そして、鹿の腹をかっさばくと、肝臓を取りだしてラロに与えた。
「ふあん! ふあん!」
「お前が脅かさなきゃ一発で仕留められてもっと美味い肝臓だったと思うぞ」
夢中になって肝臓を食らっているラロに向かって、名無しは話しかけた。
「あう?」
「まぁいい運動になった。最近なまっている気もしていたからな」
ふと名無しは鹿を殺したことに何の昂ぶりも嫌な気持ちも抱いていない事に気が付いた。
「……どうしてだろう」
名無しは不思議に思いながら内臓を抜いた鹿を担いで、村まで戻った。
「わあ! パパ、どうしたのそれ」
「鹿だ」
「ラロ……これ全部食べるの?」
「無理だろうな」
「だよね! じゃあ今日はご馳走になっちゃうなー、しかたないなー」
クロエはいかにも困った、という顔をしながら嬉しそうに笑った。鹿はリック達他の村人にも手伝ってもらい、お裾分けもした。それでも結構な量の鹿肉が残った。

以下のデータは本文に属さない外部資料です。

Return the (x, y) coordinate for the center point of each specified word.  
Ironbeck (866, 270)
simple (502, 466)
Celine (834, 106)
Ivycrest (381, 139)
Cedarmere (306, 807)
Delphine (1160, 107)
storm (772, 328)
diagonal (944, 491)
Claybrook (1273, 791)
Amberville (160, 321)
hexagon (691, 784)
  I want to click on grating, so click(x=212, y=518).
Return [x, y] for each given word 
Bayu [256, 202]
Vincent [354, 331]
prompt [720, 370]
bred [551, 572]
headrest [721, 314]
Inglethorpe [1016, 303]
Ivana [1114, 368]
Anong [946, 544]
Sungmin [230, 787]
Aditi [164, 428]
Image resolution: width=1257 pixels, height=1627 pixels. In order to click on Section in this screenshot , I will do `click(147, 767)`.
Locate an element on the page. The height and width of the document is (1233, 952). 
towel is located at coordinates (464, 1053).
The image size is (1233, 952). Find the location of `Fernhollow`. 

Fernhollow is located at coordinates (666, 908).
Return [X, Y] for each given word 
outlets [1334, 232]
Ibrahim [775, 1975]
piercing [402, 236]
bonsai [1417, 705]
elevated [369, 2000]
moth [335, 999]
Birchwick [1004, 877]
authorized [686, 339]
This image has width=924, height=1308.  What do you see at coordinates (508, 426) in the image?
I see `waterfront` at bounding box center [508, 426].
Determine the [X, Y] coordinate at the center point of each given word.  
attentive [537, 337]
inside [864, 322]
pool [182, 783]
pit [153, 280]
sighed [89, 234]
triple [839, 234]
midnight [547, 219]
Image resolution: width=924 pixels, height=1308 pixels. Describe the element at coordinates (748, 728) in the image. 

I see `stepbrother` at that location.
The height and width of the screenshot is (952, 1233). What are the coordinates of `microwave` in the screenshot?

「焼き肉にしてー、シチューにしてー残りは塩漬けにしてー。ああ忙しい」
「手伝うぞ、クロエ」
「うん!!」
三人は祭りでもないのにボリューム満点の食卓を囲んだ。ラロは鹿の骨にかぶりつきながら尻尾を振っている。
「ラロ、嬉しそう」
「たまには狩りもいいな……。しかしこいつがまともな猟犬になるかどうか」
「何事も最初はうまくいかんこともある。ラロを育てるのはデューク次第じゃよ」
「……育てる……」
名無しは無邪気に骨と格闘しているラロを見た。動物だからといってはなから狩りの方法を知っている訳じゃないという事か、と名無しは思った。
「くーん」
「よし、じゃあ鍛えてやるか……」
「パパ、クロエがラロと遊ぶ時間もとっといてよ!」
「ははは、いわれとるぞデューク。まぁほどほどにな」
それから名無しは時々狩りに出るようになった。畑仕事よりは性にあっていたし、食卓も豪勢になるからだ。
「ラロ……また得物に勝手に飛びついたな」
「くうん……」
ラロが猟犬として成長するにはまだまだかかりそうだが……新しい家族を得て、この一家はますます賑やかになっていった。